Non au TAFTA, un traité inique, qui enfreint les textes des Nations Unies !

Le traité sur la mise en place d’une zone de libre-échange transatlantique (désigné par son sigle anglais TAFTA ou TTIP), qui est en cours de négociation dans la plus grande discrétion entre les dirigeants des États-Unis et de l’Union européenne (UE), et qui pourrait aboutir à la création de la plus vaste zone de libre-échange du monde (29 États, 820 millions d’habitants, de part et d’autre de l’Atlantique), serait très néfaste pour les travailleurs. Prévoyant l’élimination des droits de douanes, la suppression des « obstacles non-tarifaires » au commerce (comme le contrôle sur la qualité des importations), l’harmonisation des normes et des réglementations, il pourrait faire sauter les normes européennes en matière sociale ou environnementale, qui sont plus avancées que celles des États-Unis. Ainsi, cela pourrait remettre en cause la liberté syndicale, ou ouvrir l’Europe au boeuf aux hormones américain...
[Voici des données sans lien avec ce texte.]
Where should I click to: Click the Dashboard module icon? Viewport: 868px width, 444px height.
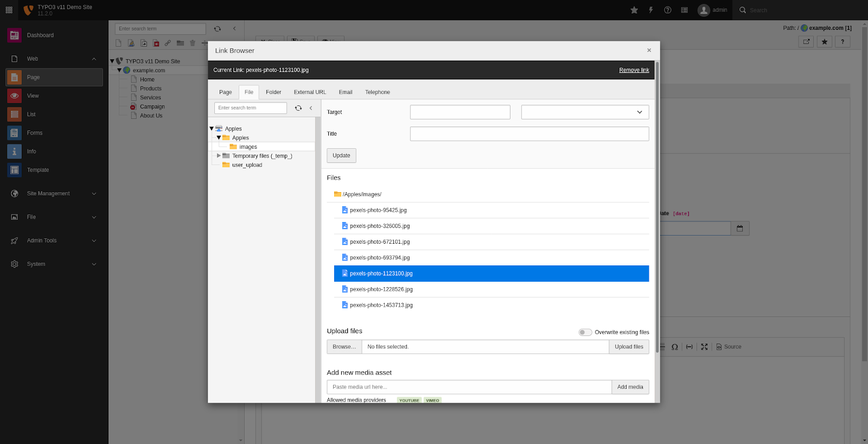pos(15,35)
En outre, le TAFTA prévoit que les grandes multinationales, si elles s’estiment « discriminées » par une réglementation, peuvent réclamer des indemnités aux États, devant des tribunaux d’arbitrage privés. Elles auront le droit de faire condamner des États par des tribunaux d’arbitrage privés opérant en dehors de la juridiction nationale, les ISDS (« investor state dispute settlement »).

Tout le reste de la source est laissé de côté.